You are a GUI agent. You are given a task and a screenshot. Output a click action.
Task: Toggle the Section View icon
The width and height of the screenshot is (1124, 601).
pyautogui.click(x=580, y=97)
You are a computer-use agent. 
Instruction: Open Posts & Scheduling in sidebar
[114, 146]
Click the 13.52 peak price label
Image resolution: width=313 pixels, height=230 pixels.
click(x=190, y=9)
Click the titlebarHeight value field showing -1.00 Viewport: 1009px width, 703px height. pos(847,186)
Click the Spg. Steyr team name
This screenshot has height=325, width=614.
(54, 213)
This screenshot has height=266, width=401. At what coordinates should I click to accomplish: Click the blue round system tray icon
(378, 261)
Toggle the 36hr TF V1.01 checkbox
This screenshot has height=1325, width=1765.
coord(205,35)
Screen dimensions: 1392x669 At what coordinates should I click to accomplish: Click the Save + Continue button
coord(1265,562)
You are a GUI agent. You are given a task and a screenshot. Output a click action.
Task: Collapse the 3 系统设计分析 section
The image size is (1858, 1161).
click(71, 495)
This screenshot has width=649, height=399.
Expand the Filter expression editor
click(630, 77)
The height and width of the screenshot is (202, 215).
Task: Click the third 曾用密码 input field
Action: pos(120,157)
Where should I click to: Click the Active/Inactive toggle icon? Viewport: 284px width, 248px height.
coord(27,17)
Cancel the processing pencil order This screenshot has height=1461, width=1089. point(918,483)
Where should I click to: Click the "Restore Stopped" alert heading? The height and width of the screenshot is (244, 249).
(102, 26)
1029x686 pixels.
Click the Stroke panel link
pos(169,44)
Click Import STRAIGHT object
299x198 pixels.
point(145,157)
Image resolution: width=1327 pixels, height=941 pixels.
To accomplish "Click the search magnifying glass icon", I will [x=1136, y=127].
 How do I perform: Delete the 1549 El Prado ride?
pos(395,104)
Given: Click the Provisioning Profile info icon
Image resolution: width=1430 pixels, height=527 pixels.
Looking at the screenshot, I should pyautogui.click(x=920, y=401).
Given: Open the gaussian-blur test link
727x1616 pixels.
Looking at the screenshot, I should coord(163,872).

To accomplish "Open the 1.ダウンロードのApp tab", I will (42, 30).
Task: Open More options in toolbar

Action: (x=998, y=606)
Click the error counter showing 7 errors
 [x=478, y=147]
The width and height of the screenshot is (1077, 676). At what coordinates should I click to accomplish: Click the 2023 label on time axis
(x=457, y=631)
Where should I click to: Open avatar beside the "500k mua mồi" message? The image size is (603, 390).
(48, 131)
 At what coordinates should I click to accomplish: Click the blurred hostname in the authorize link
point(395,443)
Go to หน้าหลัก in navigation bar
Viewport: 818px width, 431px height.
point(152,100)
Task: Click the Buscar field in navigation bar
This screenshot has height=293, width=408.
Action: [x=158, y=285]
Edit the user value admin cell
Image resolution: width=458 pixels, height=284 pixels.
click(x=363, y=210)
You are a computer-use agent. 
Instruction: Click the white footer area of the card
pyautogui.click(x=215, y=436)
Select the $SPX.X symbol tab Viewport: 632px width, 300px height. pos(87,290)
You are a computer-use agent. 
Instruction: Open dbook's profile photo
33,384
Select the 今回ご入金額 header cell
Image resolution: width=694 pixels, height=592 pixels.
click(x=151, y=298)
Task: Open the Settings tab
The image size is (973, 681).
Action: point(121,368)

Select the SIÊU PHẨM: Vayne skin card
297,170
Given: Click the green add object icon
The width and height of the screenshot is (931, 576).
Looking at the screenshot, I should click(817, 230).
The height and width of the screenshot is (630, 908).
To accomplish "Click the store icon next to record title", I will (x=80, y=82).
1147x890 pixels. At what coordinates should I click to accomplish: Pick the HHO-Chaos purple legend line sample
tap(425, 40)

# [DO THIS]
Count the lines in the records above that contain the string "link", treating uppercase and lowercase as different, and give only the number.

# [REPLY]
3